Александр Снегирёв - Тщеславие
Приблизились к маленькому тёмному ходу в стене, похожему на ход в жилище Джерри, возле которого Том вечно караулит с динамитом или молотком. «Норка», — подумал про себя Димка.
— По пятеро подходим, — приказал молодой охранник в тёплом комбинезоне, с коротким автоматом на плече. Парень моложе многих пришедших. Молодые литераторы послушно выстроились пятёрками, пропустив вперёд литераторов женского иола. Откуда ни возьмись, возникла покорность. И только самые анархисты и буяны нарочито громко пошучивали, демонстрируя, что они вовсе не волнуются. Пока стояли — продрогли, руки грели в карманах. Неместные рассматривали достопримечательности: разухабистый древний храм, похожий на скомороха, большущий магазин, каждый контур которого подсвечивался лампочками.
— А это что? — спрашивали москвичей жители дальних уголков страны, кивая в сторону то одной, то другой достопримечательности.
[150] — Не узнаёте? — подкалывали москвичи.
— А вы там были?
— Были, конечно.
— Ну и как?!
— Ничего особенного, — задирали нос москвичи.

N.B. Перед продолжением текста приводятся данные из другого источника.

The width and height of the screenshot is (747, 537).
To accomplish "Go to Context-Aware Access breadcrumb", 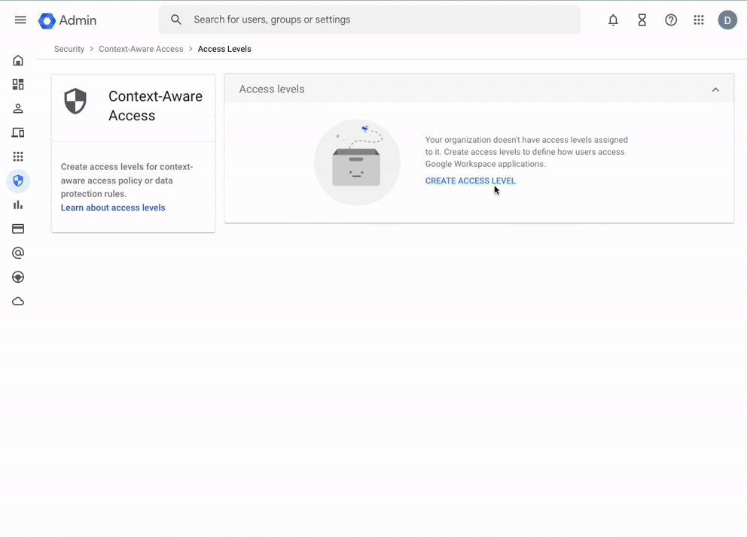I will (x=141, y=49).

— Эх, жаль, уже поздно, не попадём, — переживали жители дальних уголков страны.
Со стороны норки раздался шум. Оказывается, Яша-Илья и сюда прихватил свой ножик.
— Извините, мужики. Забыл выложить, — оправдывался крепыш. — Можно у вас оставить?

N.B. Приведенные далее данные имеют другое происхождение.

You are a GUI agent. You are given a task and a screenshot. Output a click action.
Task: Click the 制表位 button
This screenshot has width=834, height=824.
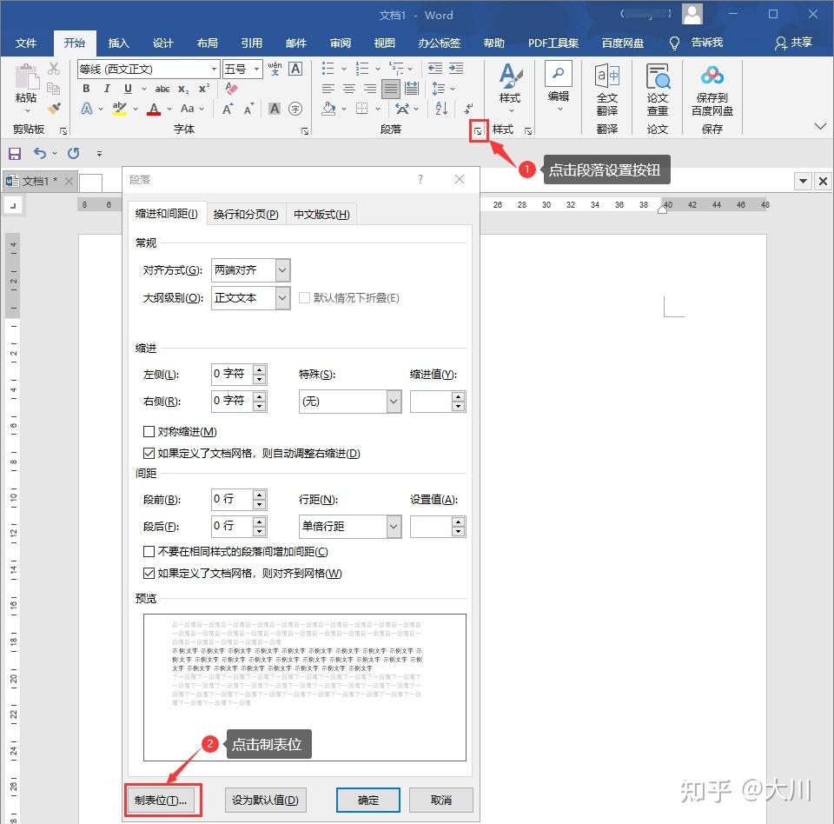pos(162,800)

— Хорошо, что я нашёл, — пошутил старший охранник-толстяк. — Внутри бы скрутили. Ребята в подвалах скучают — пытать некого! Ха-ха-ха!
Все с готовностью подхватили. Смешная ведь шутка.
— Тут один с ножом, куда его? — уточнил толстяк по рации. — Запускать? — Нож пришлось просто положить на землю возле урны, после чего Яшу-Илью под особым присмотром препроводили внутрь, в темноту хода Джерри.
Осталась последняя пятёрка.
— Ко мне, ко мне! — подозвал толстяк, словно молодые литераторы были месячными щенками, которых он собирается покормить. Но молодые литераторы оказались не щенками, просеивание через сито бдительности выявило газовый баллончик у драматурга-революционера, моток стального шнура у дагестанского фантаста и [151] складной штопор у Димки. Охранник не верил своим глазам. Ему давно не приходилось конфисковывать столько железяк. Отобранное сложили горкой рядом с Яшиным ножом, на обратном пути вернут. Повязку сказочника, который шёл последним, просканировали с особой тщательностью.
Пройдя второй этап вычёсывания запрещённых предметов, молодые литераторы лишились мобильников, оставшись при фотоаппаратах и диктофонах. Все эти обыски наводят на размышления об орудиях убийства. Что можно применить в преступных целях, если штопор и нож отобрали? Можно отнять у дагестанского фантаста очки и воткнуть душку противнику в глаз, а карандашик вонзить в горло. Смертельный удар можно нанести фотоаппаратом. Можно заставить противника проглотить несколько монеток, отчего он наверняка задохнётся. Собственные запломбированные зубы, на худой конец, могут стать опасным орудием, как доказал накануне Марат.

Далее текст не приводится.